The Point-Slope Form
The point-slope form of a line is given by:
y - y1 = m(x - x1)
where (x1, y1) is a point on the line and m is the slope. This form is useful when we know the slope and a point on the line.
Given Information
We are given that the slope (m) is 6 and the line passes through the point (-4, 4). We need to find the equation of the line.
Using the Point-Slope Form
Substituting the given values into the point-slope form, we get:
y - 4 = 6(x - (-4))
Simplifying the equation, we get:
y - 4 = 6(x + 4)
Expanding the right-hand side, we get:
y - 4 = 6x + 24
Adding 4 to both sides, we get:
y = 6x + 28
Comparing with the Options
Now, let's compare the equation we found with the options given:
A. y = 6x + 4 B. y = 6x - 20 C. y = 12x + 28 D. y = 6x + 28
The equation we found matches option D.
Conclusion
In this article, we learned how to find the equation of a line specified by its slope and a point it passes through. We used the point-slope form of a line and substituted the given values to find the equation. We then compared the equation with the options given and found that the correct answer is option D.
Final Answer
The final answer is:
Q: What is the point-slope form of a line?
A: The point-slope form of a line is given by:
y - y1 = m(x - x1)
where (x1, y1) is a point on the line and m is the slope.
Q: How do I find the equation of a line using the point-slope form?
A: To find the equation of a line using the point-slope form, you need to substitute the given values into the equation. The given values include the slope (m) and a point (x1, y1) on the line.
Q: What if I don't know the slope of the line? Can I still find the equation?
A: Yes, you can still find the equation of the line even if you don't know the slope. You can use the slope-intercept form of a line, which is given by:
y = mx + b
where m is the slope and b is the y-intercept.

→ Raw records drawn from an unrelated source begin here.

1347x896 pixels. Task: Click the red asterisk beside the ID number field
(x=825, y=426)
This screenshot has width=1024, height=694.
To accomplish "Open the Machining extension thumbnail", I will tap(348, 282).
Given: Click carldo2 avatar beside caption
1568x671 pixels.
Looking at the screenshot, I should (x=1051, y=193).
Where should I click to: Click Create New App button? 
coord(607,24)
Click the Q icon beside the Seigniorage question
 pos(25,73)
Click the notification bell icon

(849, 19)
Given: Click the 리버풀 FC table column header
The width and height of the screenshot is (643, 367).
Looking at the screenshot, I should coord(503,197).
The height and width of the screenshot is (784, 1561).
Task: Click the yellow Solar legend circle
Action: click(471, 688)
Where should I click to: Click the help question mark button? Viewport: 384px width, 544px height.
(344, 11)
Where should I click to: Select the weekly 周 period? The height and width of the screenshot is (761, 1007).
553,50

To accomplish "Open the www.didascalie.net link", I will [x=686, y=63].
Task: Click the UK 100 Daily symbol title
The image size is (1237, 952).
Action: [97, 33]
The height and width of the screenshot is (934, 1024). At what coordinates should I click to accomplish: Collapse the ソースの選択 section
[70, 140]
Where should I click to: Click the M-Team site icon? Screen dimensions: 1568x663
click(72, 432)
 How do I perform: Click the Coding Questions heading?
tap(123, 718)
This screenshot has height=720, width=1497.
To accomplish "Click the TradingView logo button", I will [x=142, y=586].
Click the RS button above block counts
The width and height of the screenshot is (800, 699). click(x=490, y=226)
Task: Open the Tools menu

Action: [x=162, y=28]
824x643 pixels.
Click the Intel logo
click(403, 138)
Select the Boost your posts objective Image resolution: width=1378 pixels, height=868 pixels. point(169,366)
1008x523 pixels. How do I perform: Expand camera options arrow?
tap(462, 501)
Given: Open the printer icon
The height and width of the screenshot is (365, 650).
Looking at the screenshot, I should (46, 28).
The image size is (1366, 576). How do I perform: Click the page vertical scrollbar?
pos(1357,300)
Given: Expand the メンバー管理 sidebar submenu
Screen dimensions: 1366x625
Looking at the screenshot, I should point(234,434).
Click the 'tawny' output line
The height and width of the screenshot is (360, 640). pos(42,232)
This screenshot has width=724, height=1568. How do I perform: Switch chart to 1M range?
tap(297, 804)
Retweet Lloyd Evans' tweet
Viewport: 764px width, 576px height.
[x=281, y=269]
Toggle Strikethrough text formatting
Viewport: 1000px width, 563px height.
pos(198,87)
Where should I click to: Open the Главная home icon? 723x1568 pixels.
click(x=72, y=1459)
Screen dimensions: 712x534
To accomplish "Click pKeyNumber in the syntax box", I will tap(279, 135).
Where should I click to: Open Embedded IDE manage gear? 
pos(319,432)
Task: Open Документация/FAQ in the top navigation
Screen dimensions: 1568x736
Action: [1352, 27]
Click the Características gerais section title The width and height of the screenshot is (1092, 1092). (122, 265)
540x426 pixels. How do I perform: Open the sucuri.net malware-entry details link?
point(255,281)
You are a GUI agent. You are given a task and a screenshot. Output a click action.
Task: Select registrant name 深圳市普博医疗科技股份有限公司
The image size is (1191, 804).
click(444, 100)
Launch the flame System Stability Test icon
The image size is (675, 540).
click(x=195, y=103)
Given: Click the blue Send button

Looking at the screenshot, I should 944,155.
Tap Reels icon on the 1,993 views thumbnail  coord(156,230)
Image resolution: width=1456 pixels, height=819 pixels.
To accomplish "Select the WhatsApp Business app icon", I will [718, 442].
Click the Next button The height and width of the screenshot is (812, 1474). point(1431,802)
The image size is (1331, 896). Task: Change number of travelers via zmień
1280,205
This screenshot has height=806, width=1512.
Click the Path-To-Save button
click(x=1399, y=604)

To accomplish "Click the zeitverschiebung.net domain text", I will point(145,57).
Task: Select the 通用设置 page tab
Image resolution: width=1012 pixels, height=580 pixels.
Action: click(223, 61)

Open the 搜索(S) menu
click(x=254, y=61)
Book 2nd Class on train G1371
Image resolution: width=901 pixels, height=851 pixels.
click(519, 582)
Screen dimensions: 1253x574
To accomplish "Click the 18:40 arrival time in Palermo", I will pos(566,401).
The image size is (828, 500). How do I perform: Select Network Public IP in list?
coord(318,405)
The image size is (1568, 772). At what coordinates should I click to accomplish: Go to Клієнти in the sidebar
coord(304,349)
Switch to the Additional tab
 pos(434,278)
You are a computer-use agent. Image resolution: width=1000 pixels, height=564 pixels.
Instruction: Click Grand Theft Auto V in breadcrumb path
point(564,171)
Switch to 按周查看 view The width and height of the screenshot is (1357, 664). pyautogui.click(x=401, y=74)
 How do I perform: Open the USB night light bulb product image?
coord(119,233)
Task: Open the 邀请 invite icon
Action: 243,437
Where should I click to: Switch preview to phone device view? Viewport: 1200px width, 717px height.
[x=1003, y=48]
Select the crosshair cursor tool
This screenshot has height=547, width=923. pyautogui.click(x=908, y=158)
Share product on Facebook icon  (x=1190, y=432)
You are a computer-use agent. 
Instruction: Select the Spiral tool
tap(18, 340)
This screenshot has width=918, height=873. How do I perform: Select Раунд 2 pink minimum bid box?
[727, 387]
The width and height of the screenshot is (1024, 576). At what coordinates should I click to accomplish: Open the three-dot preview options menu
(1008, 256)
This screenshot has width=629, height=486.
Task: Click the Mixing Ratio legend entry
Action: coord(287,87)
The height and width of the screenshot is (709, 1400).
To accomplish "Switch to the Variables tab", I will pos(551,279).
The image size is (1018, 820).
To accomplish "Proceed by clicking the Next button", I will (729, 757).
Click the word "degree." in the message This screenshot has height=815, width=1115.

Q: How do I find the y-intercept (b) of a line?
A: To find the y-intercept (b) of a line, you need to substitute the given values into the slope-intercept form of a line. The given values include the slope (m) and a point (x1, y1) on the line.
Q: Can I use the point-slope form to find the equation of a horizontal line?
A: Yes, you can use the point-slope form to find the equation of a horizontal line. A horizontal line has a slope of 0, so the equation will be in the form:
y = c
where c is a constant.
Q: Can I use the point-slope form to find the equation of a vertical line?
A: Yes, you can use the point-slope form to find the equation of a vertical line. A vertical line has an undefined slope, so the equation will be in the form:
x = c
where c is a constant.
Q: What if I have two points on the line? Can I still find the equation?
A: Yes, you can still find the equation of the line even if you have two points on the line. You can use the two-point form of a line, which is given by:
y - y1 = m(x - x1)
where (x1, y1) and (x2, y2) are two points on the line.
Q: How do I find the slope (m) of a line using two points?
A: To find the slope (m) of a line using two points, you can use the formula:
m = (y2 - y1) / (x2 - x1)
where (x1, y1) and (x2, y2) are two points on the line.
Conclusion
In this article, we answered some frequently asked questions about finding the equation of a line. We covered topics such as the point-slope form, slope-intercept form, and two-point form. We also discussed how to find the slope and y-intercept of a line using different methods.